Picnics and the Wisdom of Childhood

Isn’t it funny the things children say? I’ve had to go hide in the bathroom a few times this week just to laugh where the boy couldn’t see me. They’re funny little beings most certainly, but they can also be oh so wise as Jack saw fit to remind me this week. On Monday, he and I went to Central Park to play and while we were walking on the lawn he asked me if I remembered “when Daddy and me went to the playground and then you came with sandwiches and chips and we had a picnic?”

Vaguely I thought I remembered it… “Yeah, Buddy, I remember that”.

“We should do that some more.”

It was like the world stood still for a minute. We SHOULD do that some more. We should let him play and be a kid and then have picnics in the sunshine and be lazy together and talk about the clouds and look for rocks and sticks and make collections and just BE. Be together.

I’ve been sitting with other parents at his little gymnastics and sports classes and everyone is making plans for summer. This one’s in swimming and soccer and morning camp. That one’s in art and Spanish and ballet. Over in a Facebook group for local moms someone is looking for after school activities to “keep him busy in the afternoons after preschool”. I begin to question my game plan here. Is Jack under scheduled? It wouldn’t even matter because at $500-$750 a class, I can’t afford to put him in all these things anyway. Me staying at home hasn’t been the most brilliant financial decision…but hey, we’re pulling it off. Barely.

The conversation of what to do for the summer was stressing me out and making me sad. Making me honest to goodness, tears in my eyes sad. Mommy guilt because me staying at home means being on a budget.

And then my little boy said we should have more picnics.

I spread my jacket on the grass and pulled out the goldfish crackers and the peanut butter sandwich I’d packed that morning.
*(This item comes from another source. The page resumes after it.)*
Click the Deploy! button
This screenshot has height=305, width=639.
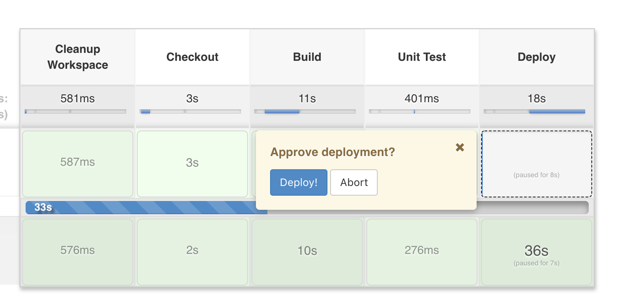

We split the sandwich and discussed our favorite summer things. None of his suggestions were terribly expensive, they all seemed to really just involve us three being together. Mommy, Daddy and Jack.

So now I must find our picnic blanket, and park it by the front door. The weather is turning warm and this, this we can do. Turns out, it’s all he wants anyway.

Central Park East Meadow


Comments

Picnics and the Wisdom of Childhood — 3 Comments

    • Finally had the chance to go read this this morning! She is so very right – our childhood’s were magical just as they were. I was so bored during summer vacations, but when I think back on those months? Wow – they were filled with amazingness.

      • So true! I had tap, ballet and piano lessons but that was it, and the summers were completely off. Hours spent play acting, overseeing my siblings, reading, playing in the yard, doing chores (yes, we all had chores), even helping Dad in the fields during haying (oh what a thrill to ride in the hot sun on the little wooden bench on the side of the bailing machine ‘helping’ him by yelling if an untied bail came through – not that he could hear us over the machinery). Yet at the time I yearned for school, for activities again, thought I was so bored. But they were so sweet and really were busy – but in a low-key unstructured creative way.